Edgar de Souza já ocupou a cadeira de vereador por três mandatos consecutivos (Foto: J. Serafim) |
O prefeito de Lins (SP), Edgar de
Souza (PSDB), foi o único candidato homossexual assumido a se eleger nas
eleições de 2012 em todo o país ao cargo de chefe do Executivo, segundo
levantamento da Associação Brasileira de Lésbicas, Gays, Bissexuais, Travestis
e Transexuais (ABGLT). Sociólogo formado, ligado à igreja católica e à teologia
da libertação, o prefeito começou cedo na política.
Em entrevista ao G1, Edgar
contou que, apesar dos ataques dos adversários na campanha do ano passado, sua
trajetória na vida pública foi o principal motivo para obter 53,23% dos votos
válidos e garantir a eleição.
"Hoje sou muito feliz.
Extremamente feliz. Por que se incomodar com a sexualidade alheia? Quem tem
convicção da sua não se incomoda com a do outro. No que a minha sexualidade te
atrapalha?

________________

• [Exercício proposto] Transcreva na íntegra, sem qualquer alteração, a reportagem acima sobre o prefeito de Lins.

• [Trecho dos dados]
________________

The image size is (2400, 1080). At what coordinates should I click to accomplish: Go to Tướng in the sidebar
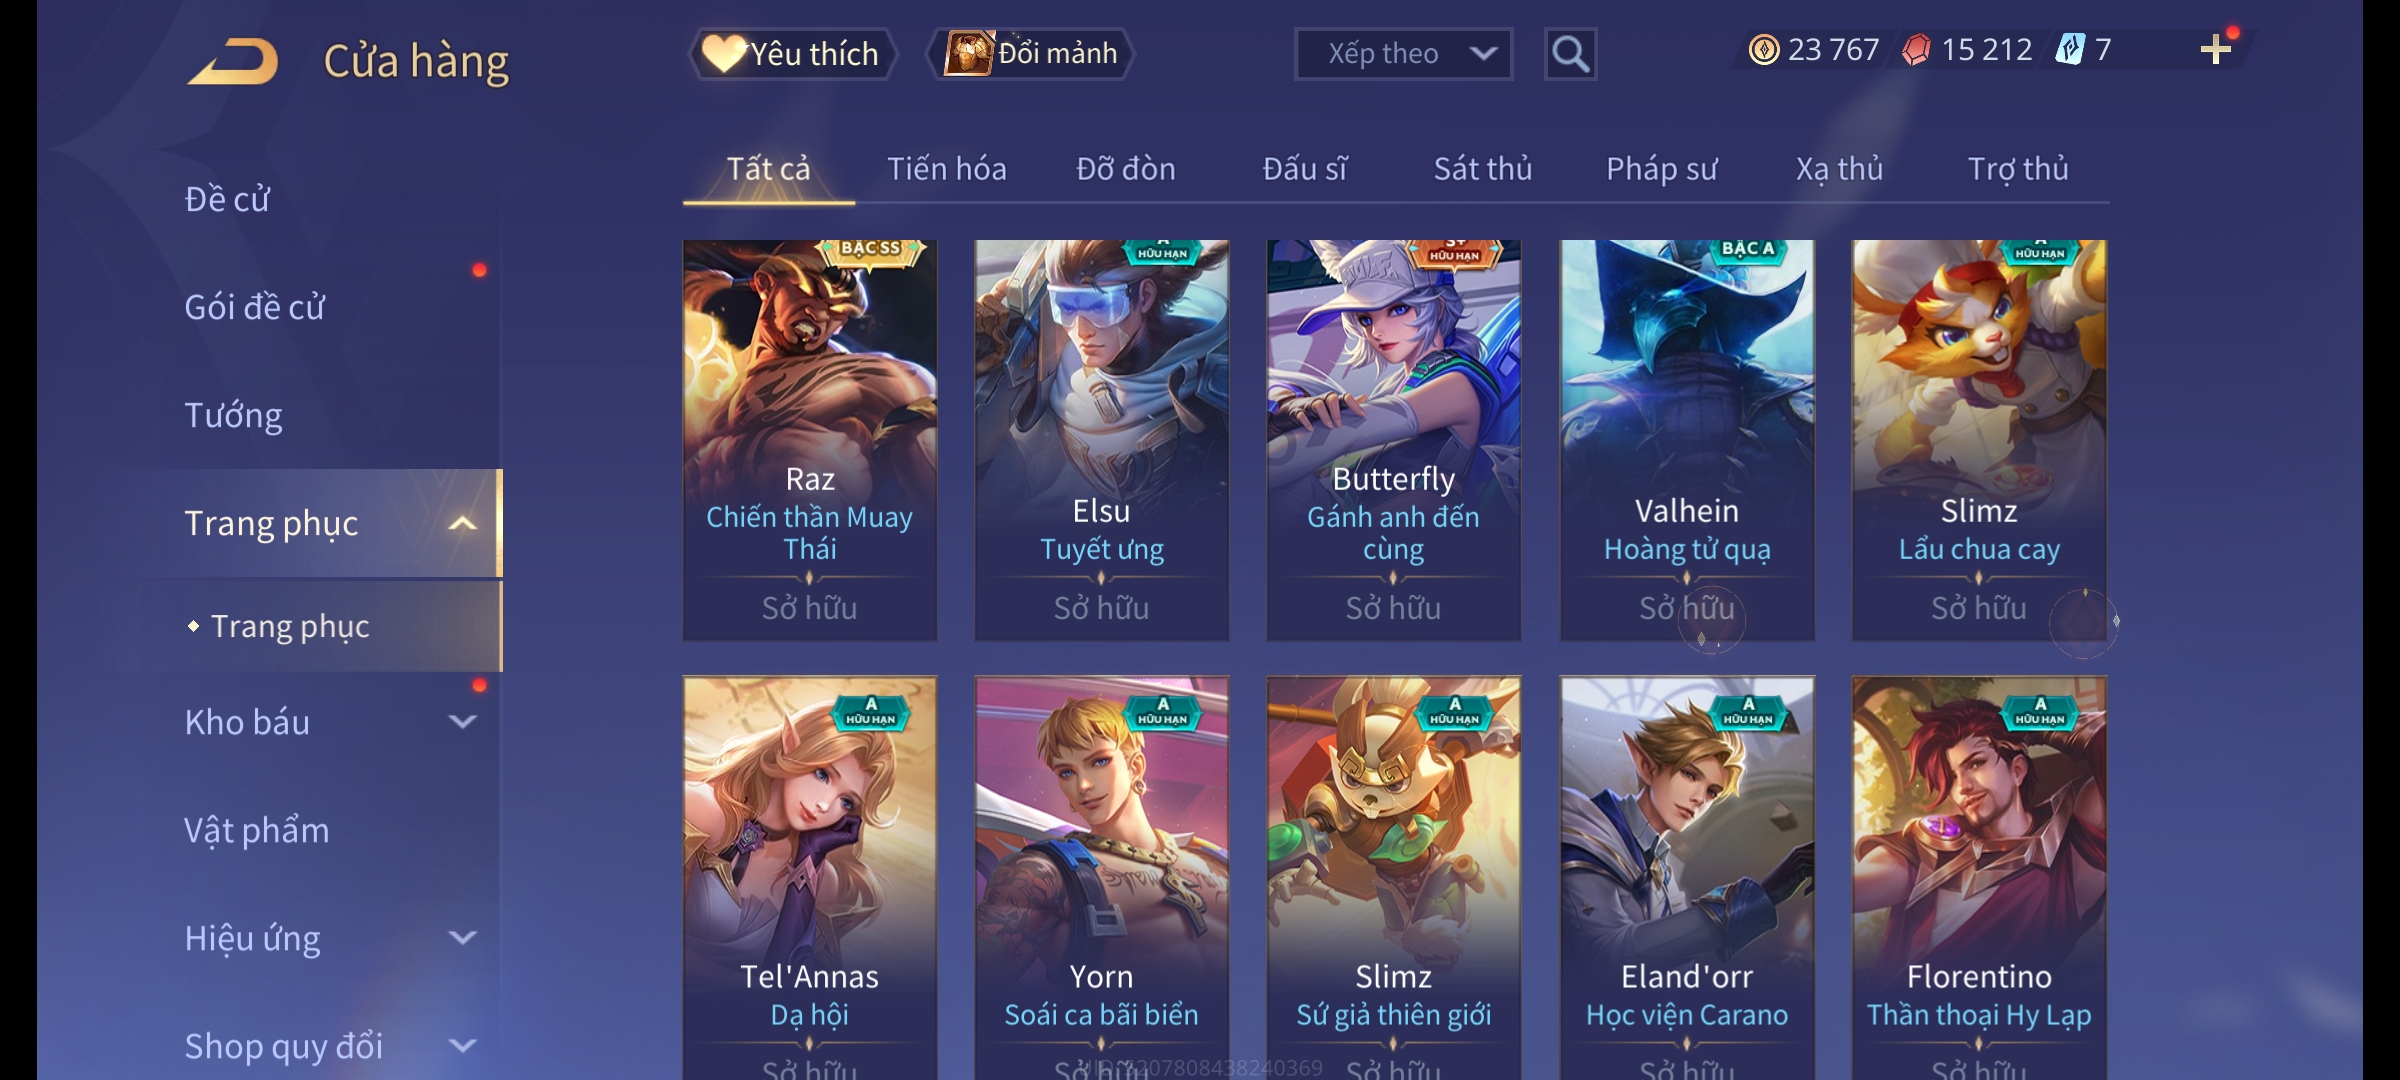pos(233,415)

________________

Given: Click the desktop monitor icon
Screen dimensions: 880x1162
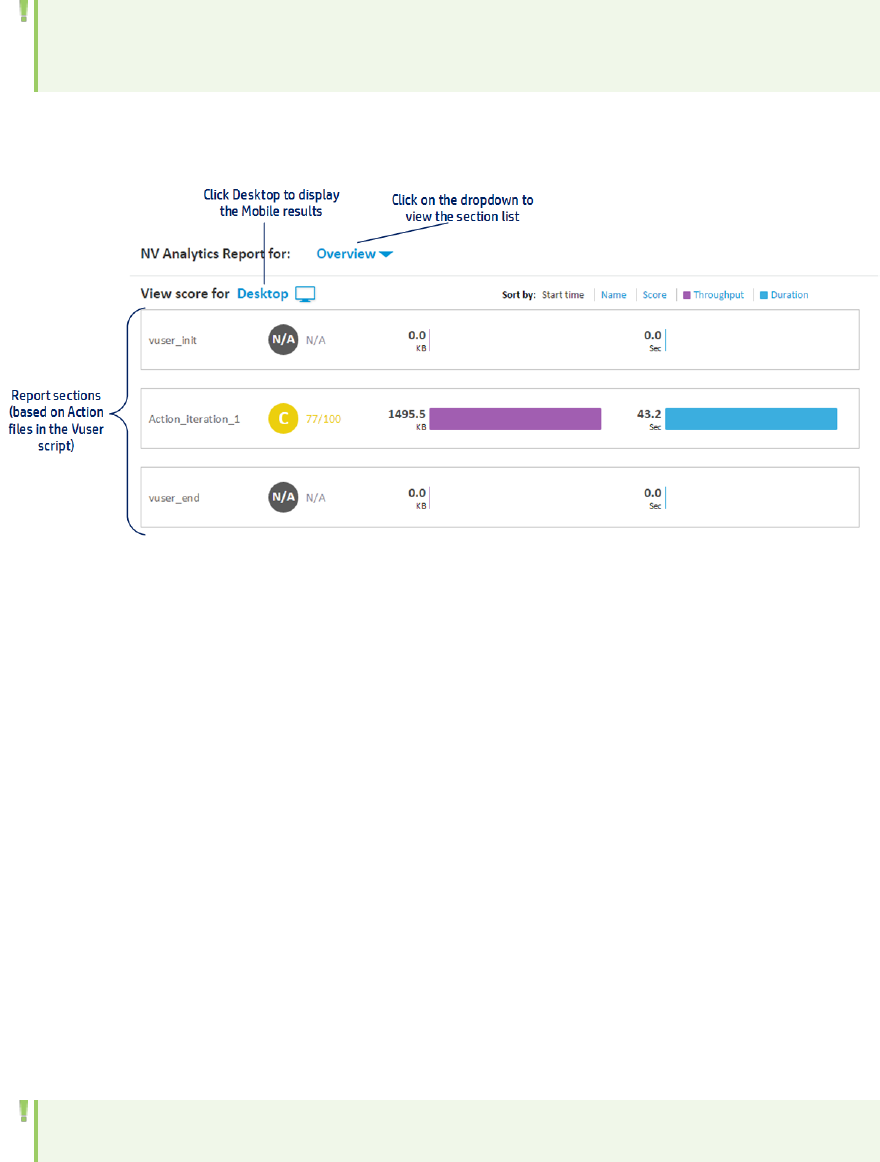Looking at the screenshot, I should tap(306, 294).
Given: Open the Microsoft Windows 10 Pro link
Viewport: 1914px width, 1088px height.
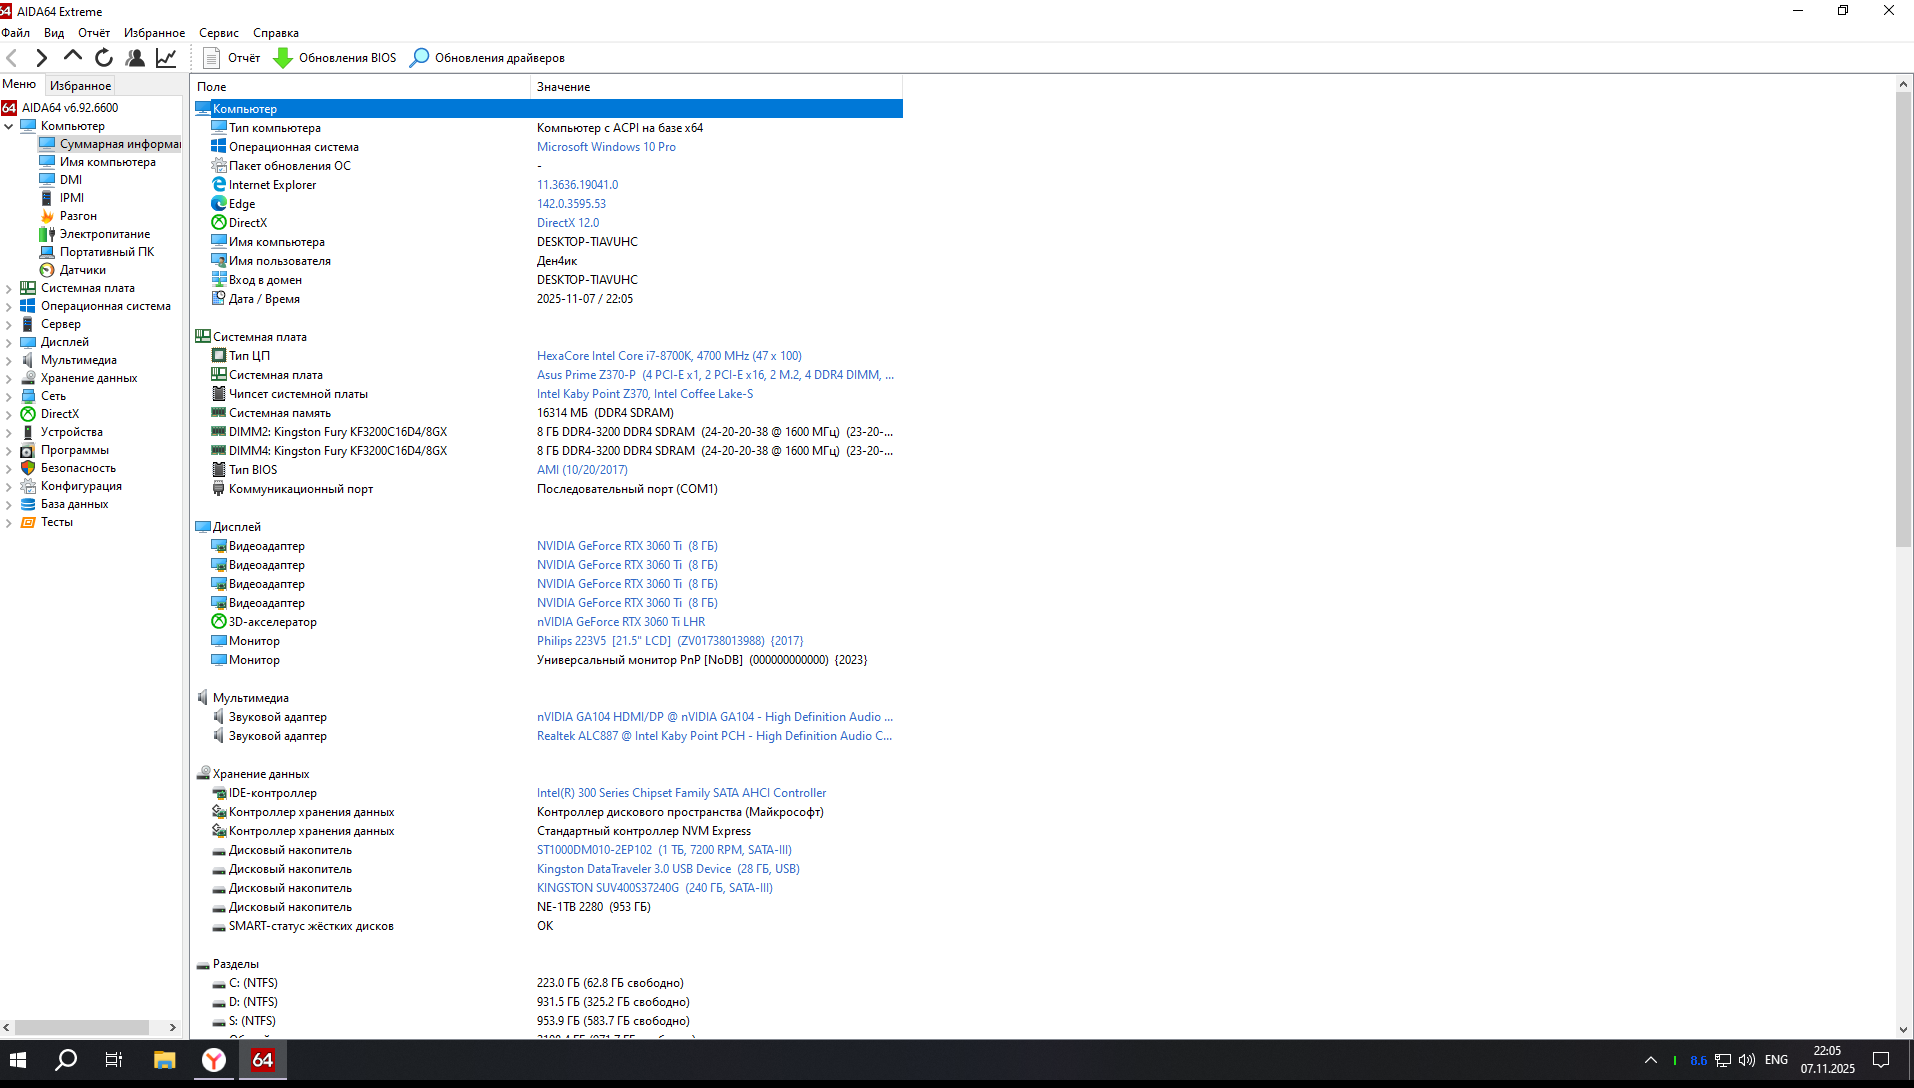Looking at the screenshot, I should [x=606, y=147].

________________

• [Resposta]
Edgar de Souza já ocupou a cadeira de vereador por três mandatos consecutivos (Foto: J. Serafim) |
O prefeito de Lins (SP), Edgar de
Souza (PSDB), foi o único candidato homossexual assumido a se eleger nas
eleições de 2012 em todo o país ao cargo de chefe do Executivo, segundo
levantamento da Associação Brasileira de Lésbicas, Gays, Bissexuais, Travestis
e Transexuais (ABGLT). Sociólogo formado, ligado à igreja católica e à teologia
da libertação, o prefeito começou cedo na política.
Em entrevista ao G1, Edgar
contou que, apesar dos ataques dos adversários na campanha do ano passado, sua
trajetória na vida pública foi o principal motivo para obter 53,23% dos votos
válidos e garantir a eleição.
"Hoje sou muito feliz.
Extremamente feliz. Por que se incomodar com a sexualidade alheia? Quem tem
convicção da sua não se incomoda com a do outro. No que a minha sexualidade te
atrapalha?